Sind die oben genannten Faktoren für erfolgreiches HR-Outsourcing geklärt, spielt nun auch die Anbieterauswahl eine große Rolle. Um hier die richtige Entscheidung zu treffen, achten Sie auf folgende Punkte:
- Welche Vertragslaufzeit ist möglich?
- Welche Servicelevel bzw. Preismodelle hat der Anbieter im Angebot? Wie hoch liegen die Kosten pro Mitarbeiter*in?
- Passt er auch kulturell zu Ihrem Unternehmen? Kann er sich an bestehende Prozesse im Unternehmen anpassen?
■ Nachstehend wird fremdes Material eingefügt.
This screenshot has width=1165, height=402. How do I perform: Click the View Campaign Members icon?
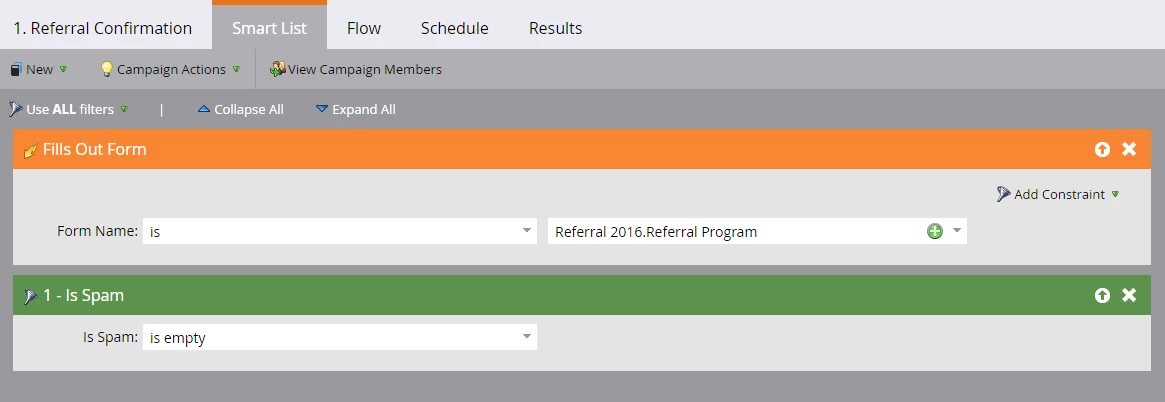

- Wie definieren Sie Ziele, Leistungen und Qualitätsmerkmale? Gegebenenfalls müssen Fehlergrenzen festgelegt und Sanktionen bzw. Vertragsstrafen festgelegt werden, wenn das Qualitätsniveau nicht eingehalten wird.
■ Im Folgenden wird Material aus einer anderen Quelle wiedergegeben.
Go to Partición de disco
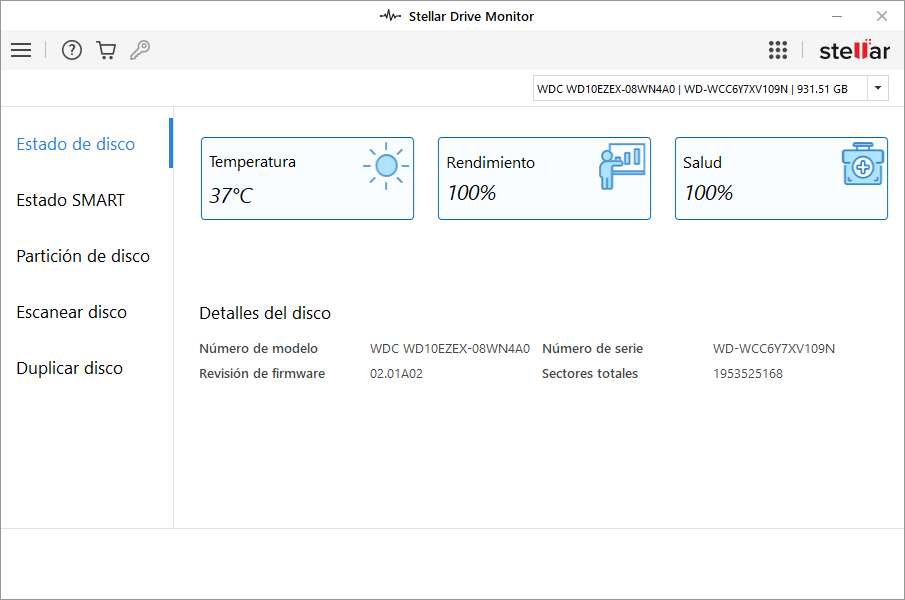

- Wie werden die Leistungen dokumentiert?
- Wo sind die Schnittstellen zwischen dem Anbieter und Ihrem Unternehmen? Wer hat welche Verantwortlichkeiten?
Sind diese Fragen beantwortet, können Sie eine begründete Entscheidung für einen Anbieter fällen und den Umfang der Leistung in einem Vertrag eindeutig regeln.